EXERCISE INPUT:
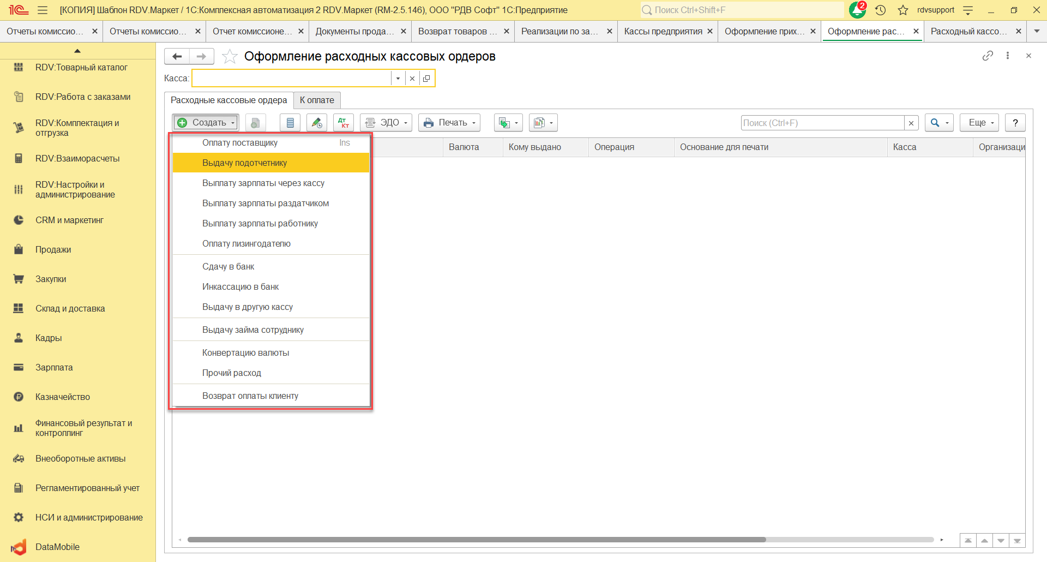
Task: Switch to the 'К оплате' tab
Action: (x=317, y=100)
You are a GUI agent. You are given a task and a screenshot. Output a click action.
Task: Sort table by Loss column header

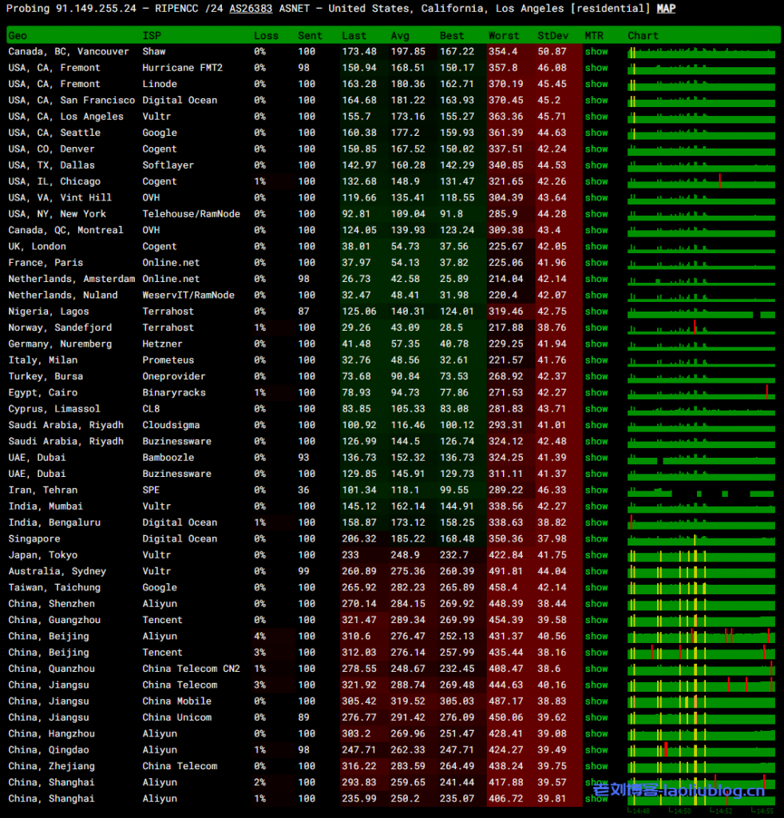(x=266, y=36)
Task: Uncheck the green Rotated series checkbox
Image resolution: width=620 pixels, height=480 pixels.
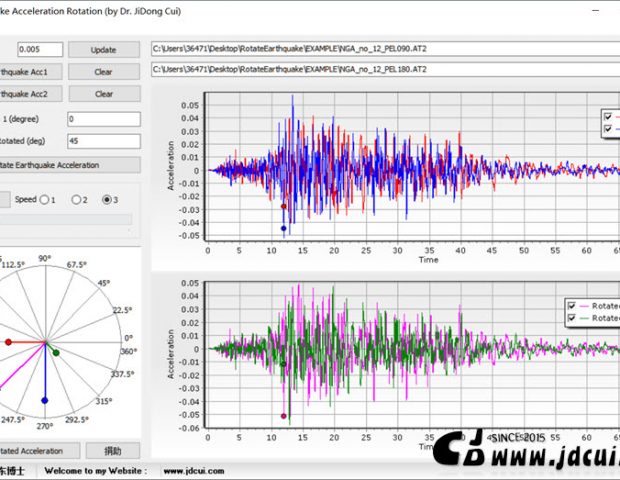Action: pyautogui.click(x=572, y=318)
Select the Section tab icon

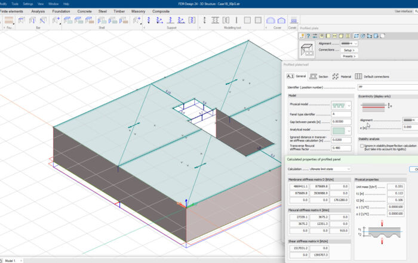[312, 76]
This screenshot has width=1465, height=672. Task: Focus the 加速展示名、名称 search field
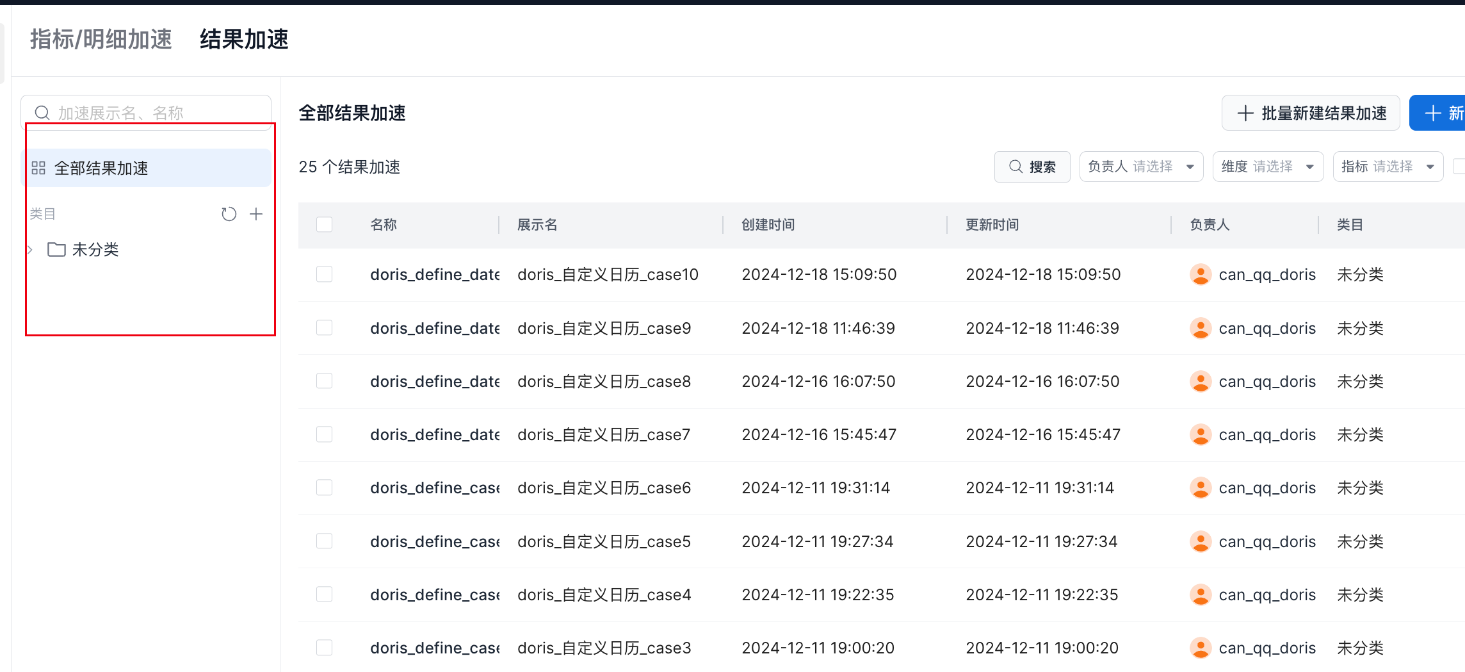pos(160,113)
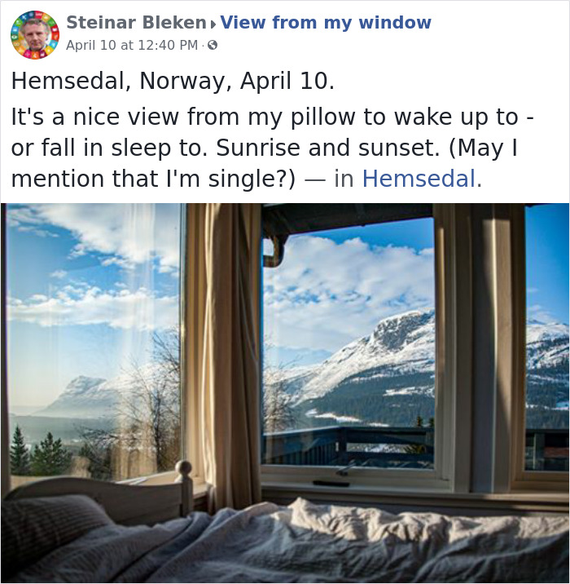This screenshot has width=570, height=584.
Task: Open Steinar Bleken's profile name link
Action: tap(136, 22)
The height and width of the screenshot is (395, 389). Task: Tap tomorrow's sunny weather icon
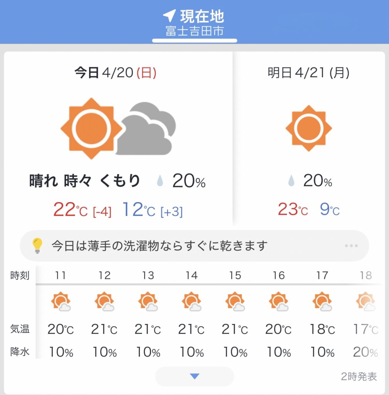pos(309,128)
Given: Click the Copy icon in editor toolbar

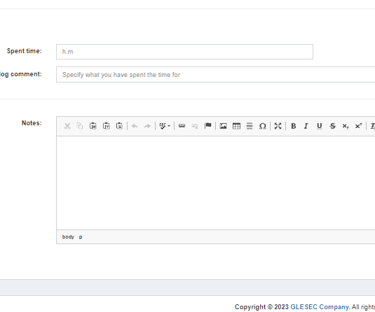Looking at the screenshot, I should tap(80, 126).
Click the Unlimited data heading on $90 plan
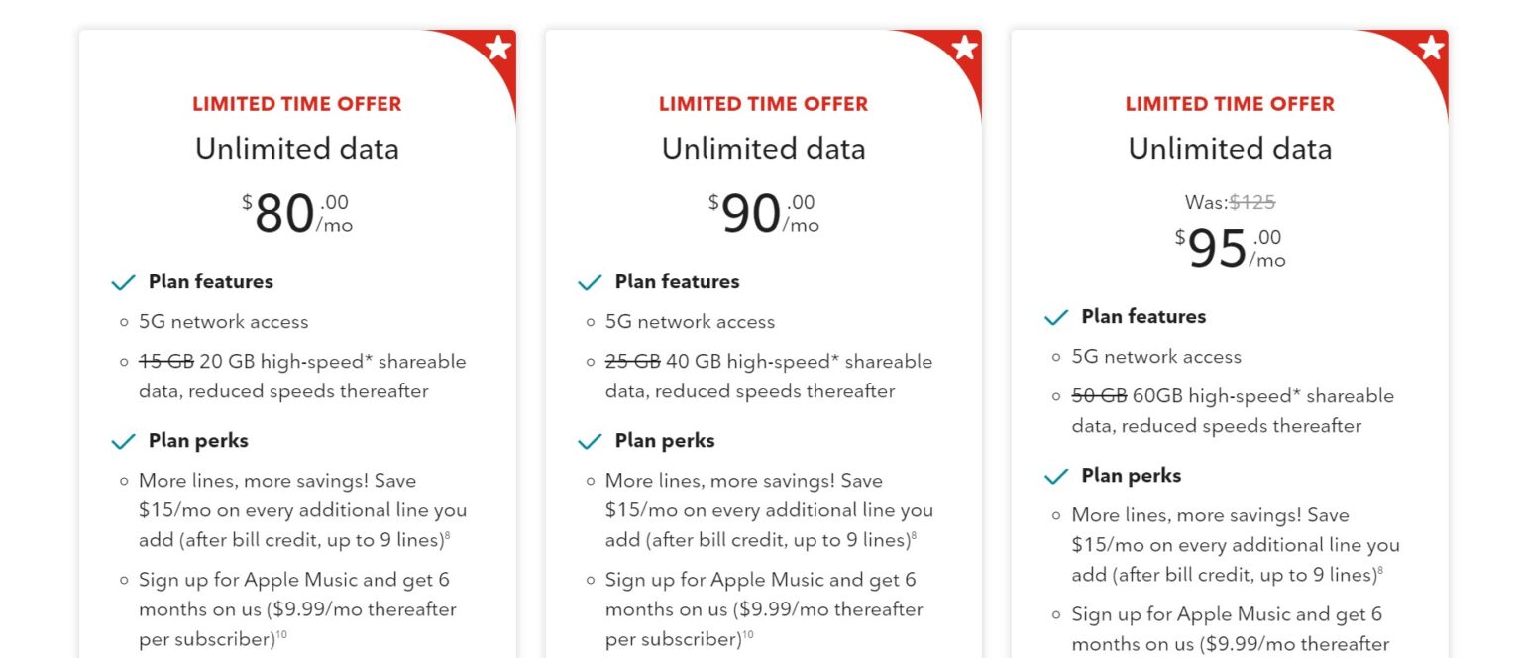Screen dimensions: 1522x658 click(x=763, y=149)
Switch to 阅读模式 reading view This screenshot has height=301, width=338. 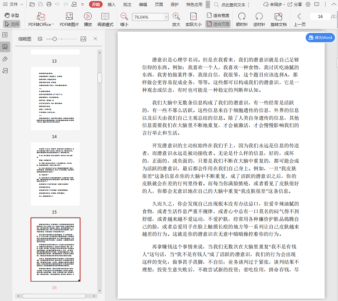(x=105, y=16)
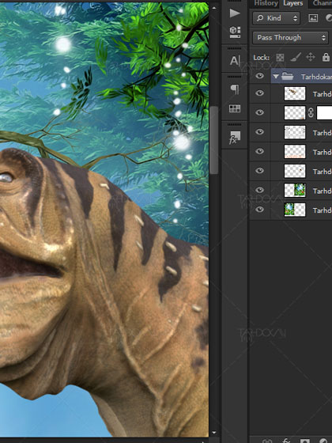Image resolution: width=332 pixels, height=443 pixels.
Task: Toggle visibility of the masked layer
Action: 260,112
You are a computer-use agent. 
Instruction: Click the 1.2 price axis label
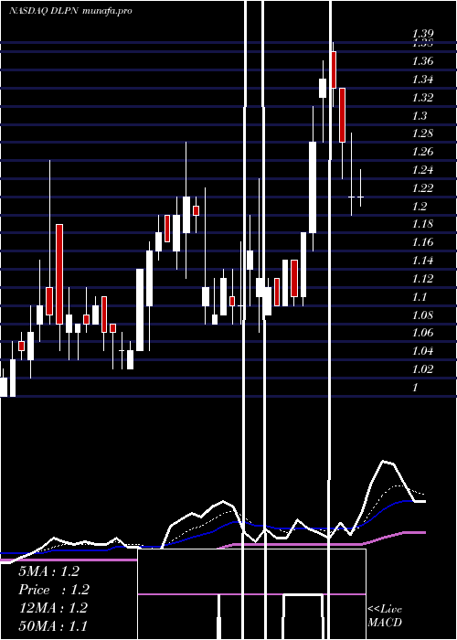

WHAT IS BEING ASKED: All lines of the entries above where "agent" turns up should be reported.

SOLUTION TO THE EXERCISE:
You are a GUI agent. You are given a task and a screenshot. Output a click action.
You are a computer-use agent. 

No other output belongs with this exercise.